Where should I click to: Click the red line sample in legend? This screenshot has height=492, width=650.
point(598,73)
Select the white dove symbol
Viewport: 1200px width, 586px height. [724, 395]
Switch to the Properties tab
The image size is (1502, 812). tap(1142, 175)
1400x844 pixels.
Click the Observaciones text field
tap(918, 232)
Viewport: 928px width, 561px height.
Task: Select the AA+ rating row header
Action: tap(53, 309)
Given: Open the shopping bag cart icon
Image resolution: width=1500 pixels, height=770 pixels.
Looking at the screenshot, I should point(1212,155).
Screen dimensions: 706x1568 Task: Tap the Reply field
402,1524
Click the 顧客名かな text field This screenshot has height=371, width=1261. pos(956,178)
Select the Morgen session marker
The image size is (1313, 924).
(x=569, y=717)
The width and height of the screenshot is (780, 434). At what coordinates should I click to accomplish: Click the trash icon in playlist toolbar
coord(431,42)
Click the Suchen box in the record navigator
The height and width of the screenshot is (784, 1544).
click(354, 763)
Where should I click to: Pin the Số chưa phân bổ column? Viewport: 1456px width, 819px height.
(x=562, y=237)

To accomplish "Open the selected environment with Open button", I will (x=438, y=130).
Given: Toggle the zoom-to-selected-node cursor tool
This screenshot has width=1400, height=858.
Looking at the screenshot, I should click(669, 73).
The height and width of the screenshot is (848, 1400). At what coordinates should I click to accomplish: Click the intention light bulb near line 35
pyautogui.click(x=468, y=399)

Task to carry out => Copy all of the material above word for word, keeping each line in its original order.

Answer in full =>
Where should I click to: Click the red line sample in legend? This screenshot has height=492, width=650.
point(598,73)
Select the white dove symbol
Viewport: 1200px width, 586px height. [724, 395]
Switch to the Properties tab
The image size is (1502, 812). tap(1142, 175)
1400x844 pixels.
Click the Observaciones text field
tap(918, 232)
Viewport: 928px width, 561px height.
Task: Select the AA+ rating row header
Action: tap(53, 309)
Given: Open the shopping bag cart icon
Image resolution: width=1500 pixels, height=770 pixels.
Looking at the screenshot, I should point(1212,155).
Screen dimensions: 706x1568 Task: Tap the Reply field
402,1524
Click the 顧客名かな text field This screenshot has height=371, width=1261. pos(956,178)
Select the Morgen session marker
The image size is (1313, 924).
(x=569, y=717)
The width and height of the screenshot is (780, 434). At what coordinates should I click to accomplish: Click the trash icon in playlist toolbar
coord(431,42)
Click the Suchen box in the record navigator
The height and width of the screenshot is (784, 1544).
click(354, 763)
Where should I click to: Pin the Số chưa phân bổ column? Viewport: 1456px width, 819px height.
(x=562, y=237)

To accomplish "Open the selected environment with Open button", I will (x=438, y=130).
Given: Toggle the zoom-to-selected-node cursor tool
This screenshot has width=1400, height=858.
Looking at the screenshot, I should click(669, 73).
The height and width of the screenshot is (848, 1400). At what coordinates should I click to accomplish: Click the intention light bulb near line 35
pyautogui.click(x=468, y=399)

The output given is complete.